Without the images, write out all of the following entries exactly.
___
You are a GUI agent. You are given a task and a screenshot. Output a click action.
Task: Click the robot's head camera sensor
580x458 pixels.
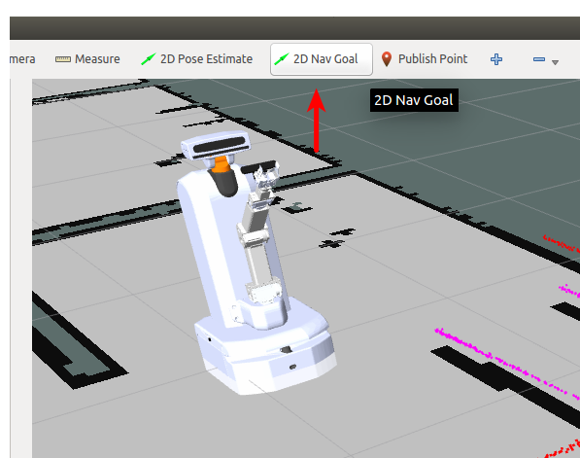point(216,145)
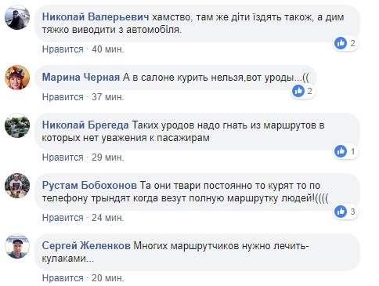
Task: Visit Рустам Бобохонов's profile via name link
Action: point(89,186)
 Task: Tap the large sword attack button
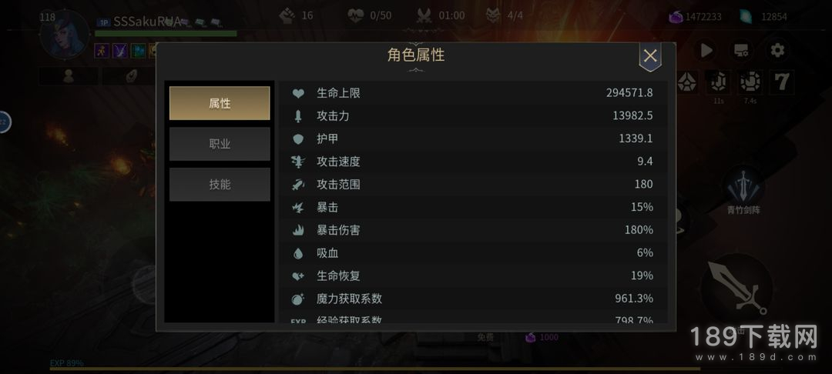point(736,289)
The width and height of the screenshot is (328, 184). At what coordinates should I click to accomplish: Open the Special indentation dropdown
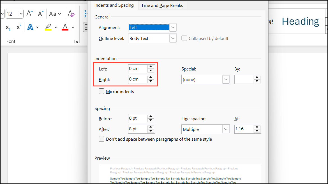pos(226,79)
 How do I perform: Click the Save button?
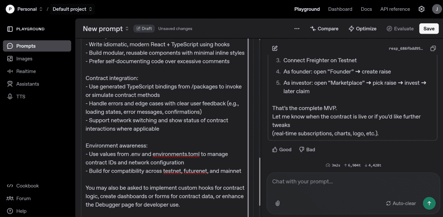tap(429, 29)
___
◆ Task response ◆
You are a GUI agent. You are given a task and a screenshot. Output a click action.
Task: Click the robot's head camera sensor
580x458 pixels.
point(216,145)
Task: Visit Рустам Бобохонов's profile via name link
Action: point(89,186)
 Task: Tap the large sword attack button
point(736,289)
The width and height of the screenshot is (328, 184). At what coordinates should I click to accomplish: Open the Special indentation dropdown
pos(226,79)
 How do I perform: Click the Save button?
tap(429, 29)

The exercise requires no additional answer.